表題部変更登記ってなに?
表題部変更登記。どんな登記でしょうか。「表題部」を変更するのかな?じゃあ「表題部」ってなに?
今回は、建物の表題部変更登記についてわかりやすく解説していきます。
表題部とは
不動産には、「全部事項証明書」という、登記事項を記載した書類があります。(謄本とも呼ばれます)
この「全部事項証明書」には「表題部」と「権利部」があり、それぞれ別の事が記載されています。
「表題部」は物件の概要、つまり基本データが記載されます。
「権利部」はその名の通り、権利に関する事項が記載されます。所有権は○○さん、□□銀行の抵当権がついている、○○から△△に相続、そんな感じです。
そして今回は建物の「表題部」について詳しく解説していきます。
表題部の記載内容
表題部には以下の内容が記載されています。
- 所在
- 家屋番号
- 種類
- 構造
- 床面積
- 登記原因及びその日付
ひとつずつ解説していきます。
「所在」とは、まさに物件の所在地のことで、「○○市△△町1丁目□□番地」という風に記載されます。都道府県は記載されません。
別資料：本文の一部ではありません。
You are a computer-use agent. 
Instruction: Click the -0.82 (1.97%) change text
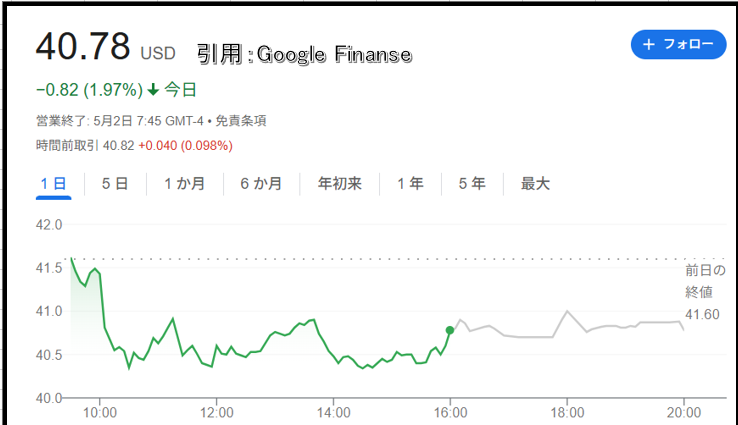click(x=89, y=89)
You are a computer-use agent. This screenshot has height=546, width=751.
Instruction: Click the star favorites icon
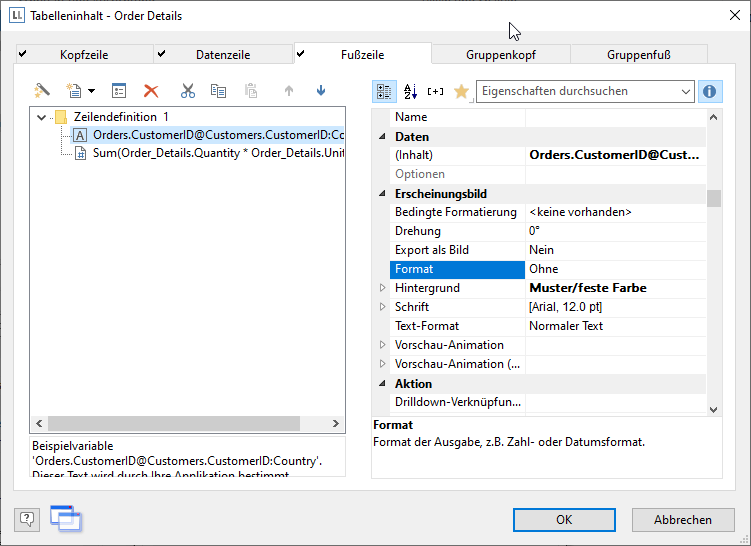pos(461,91)
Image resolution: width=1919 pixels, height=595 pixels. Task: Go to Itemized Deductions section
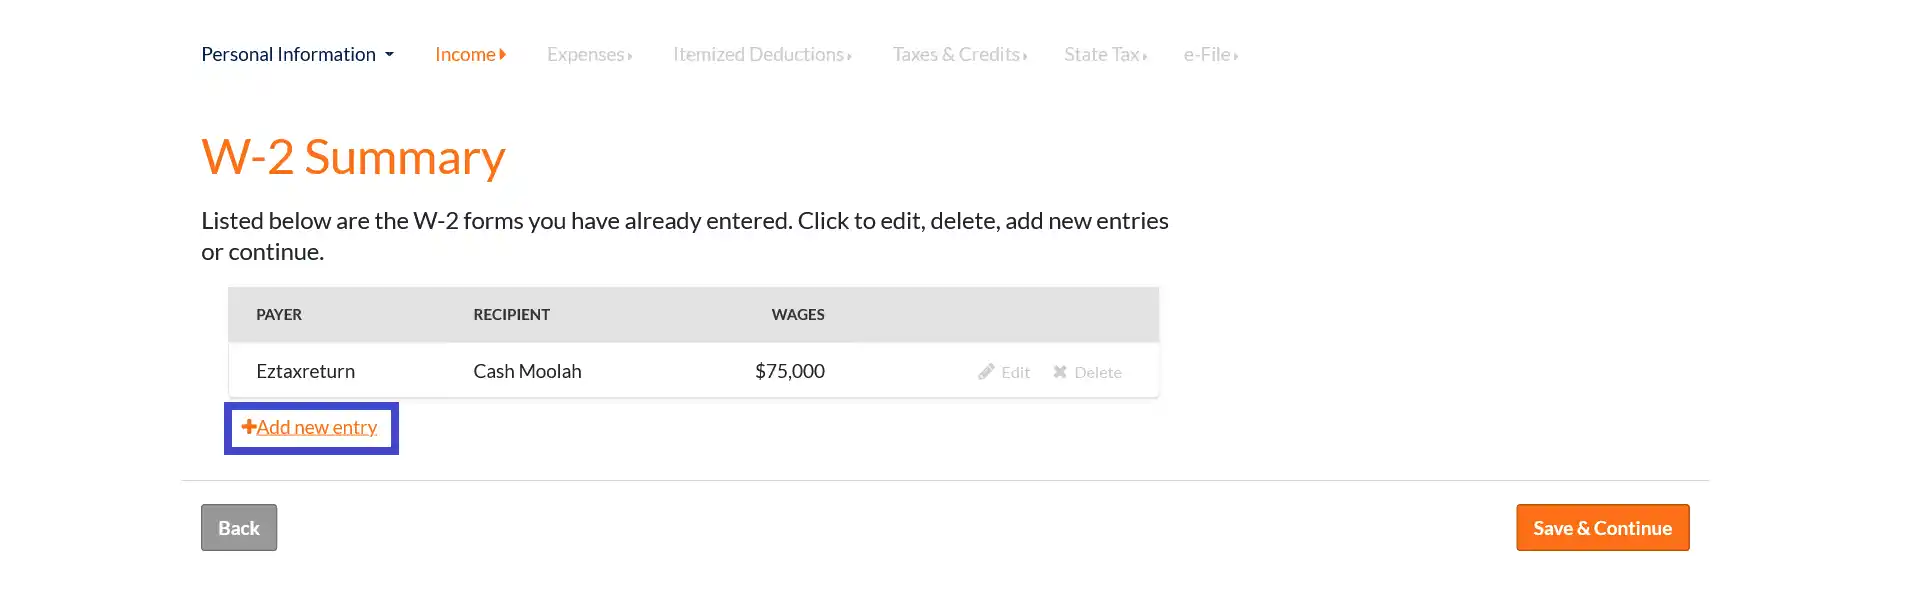coord(762,55)
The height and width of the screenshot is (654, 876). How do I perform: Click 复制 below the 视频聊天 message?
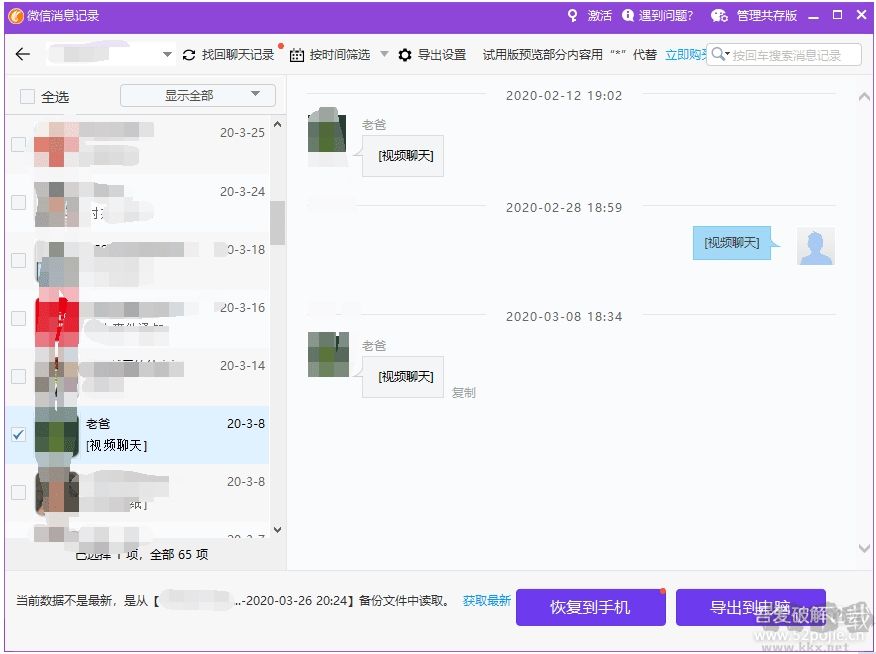pos(464,392)
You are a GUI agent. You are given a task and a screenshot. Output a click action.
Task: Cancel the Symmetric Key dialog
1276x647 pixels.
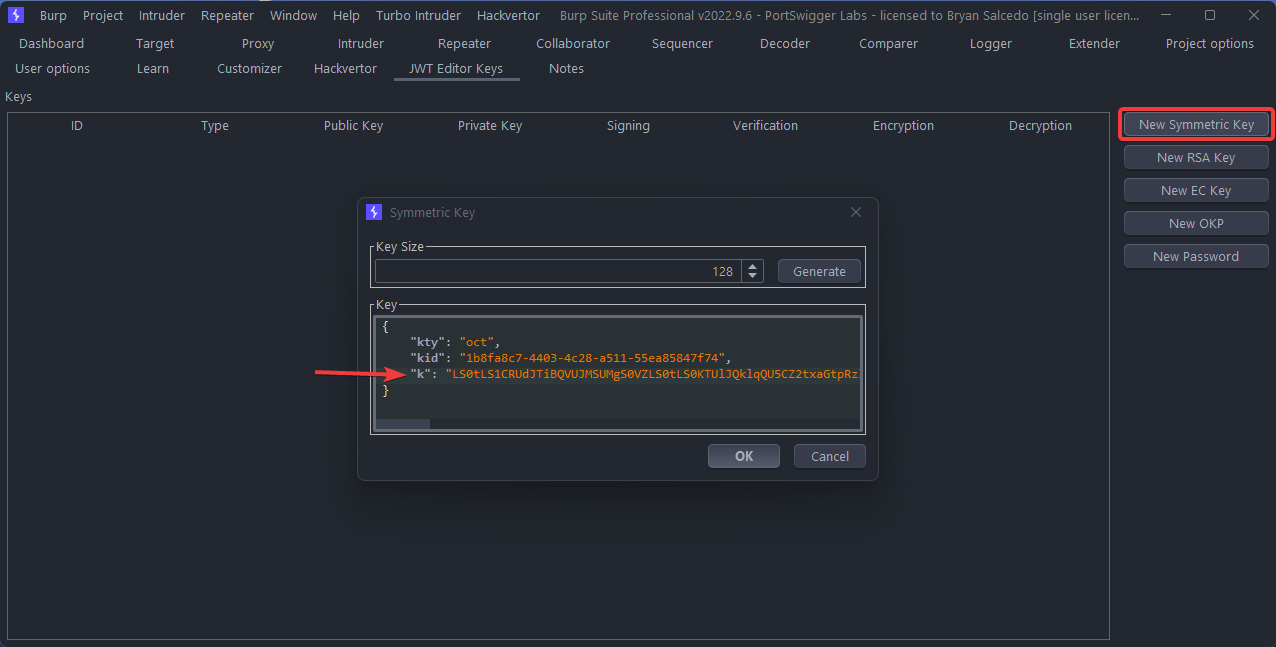829,456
「家屋番号」とは、物件とともに家屋を特定するために割り振られる番号です。5番地の建物であれば、家屋番号は「5番」になります。また、広い土地の場合、ひとつの地番に複数の建物が建つこともありますよね。例えば、5番地にすでに家屋番号「5番」の建物があり、後でもう1棟新築された場合は「5番の2」という家屋番号になります。
「種類」とは、建物の用途に合わせてつけられるものです。代表的なものは居宅、店舗、物置、共同住宅などで、使用目的に合わせて設定されます。
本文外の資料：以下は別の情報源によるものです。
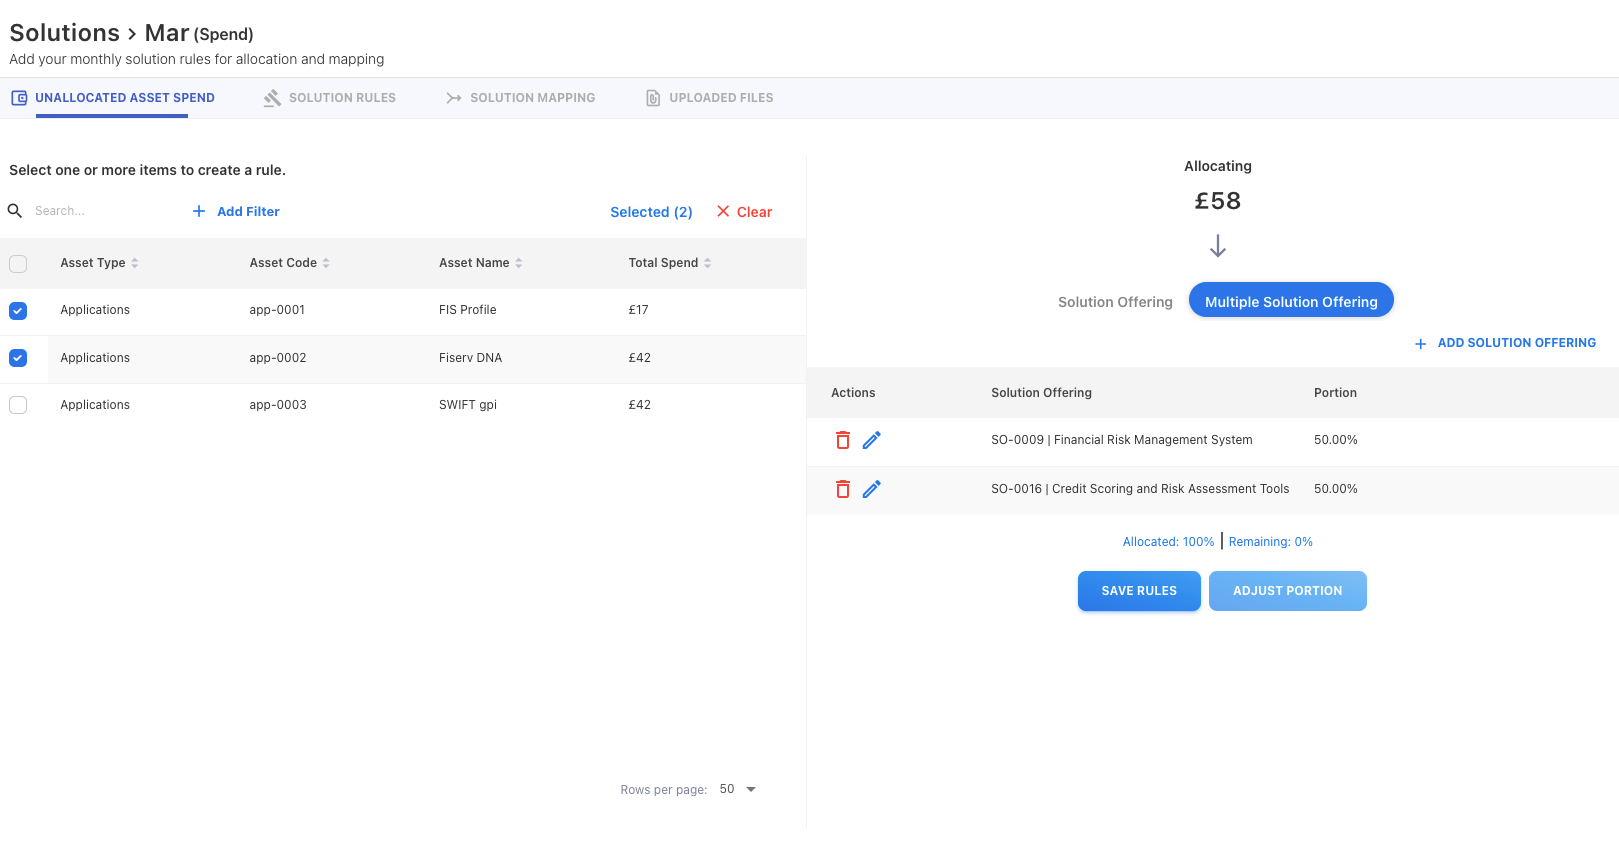
Task: Click into the Search input field
Action: 100,211
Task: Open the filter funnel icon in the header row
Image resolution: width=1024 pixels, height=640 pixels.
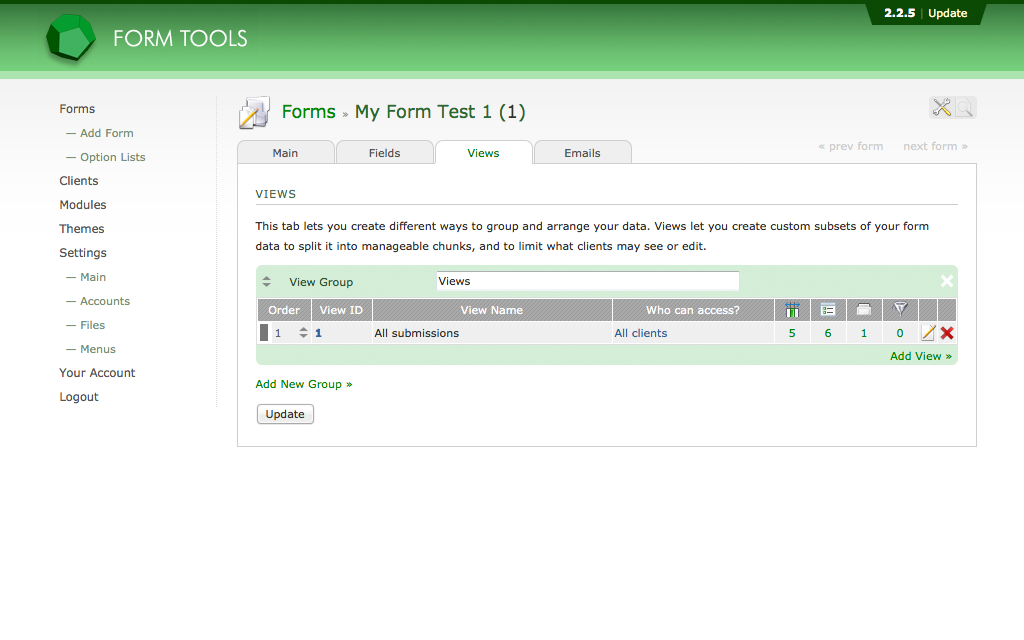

「構造」では、建物の構成材料、屋根の種類、階数の3つの情報を表示します。例えば、「木造瓦ぶき2階建」「鉄骨造陸屋根4階建」などです。
「床面積」とは、ずばり床面積です。○○坪ではなく、○○㎡で表示されます。また、不動産登記法に基づいて床面積が計算されますので、一部建築基準法と異なる可能性があります。建物を新築する際に提出する書類である、「建築確認申請」は建築基準法に基づくものであるため、実際に登記される面積とは異なる事があります。
「登記原因及びその日付」ですが、登記原因とは、具体的には「新築」や「増築」や「一部取り壊し」など、建物が出来た時や床面積に変更が生じた原因です。また、「種類変更」「構造変更」などもそうです。それに年月日がくっついて記録されます。例えば、「平成29年8月31日新築」「令和3年5月1日一部取り壊し」といった感じです。
いつ・誰が申請するか
「表題部変更登記」は表題部に変更が生じた時に申請します。
つまり、上記で説明した表題部のいずれかに変更があった時です。「居宅」が「店舗」になった、床面積が増えた、屋根の種類が変わった、などです。
土地家屋調査士に依頼する場合は地目が変わったことが分かる写真を添付しなければいけませんし、法務局の職員が現地に調査しに来る事もあります。
誰が申請できるか
建物の所有者が申請できます。
逆に言えば、
お父さんの建物を息子が申請、とか
妻の建物を夫が勝手に申請、というのは出来ません。
ちなみに、亡くなった方名義の建物であれば相続人から申請できます。
共有の場合はどうでしょうか?共有の場合はそのうちの誰か一人からでも申請ができます。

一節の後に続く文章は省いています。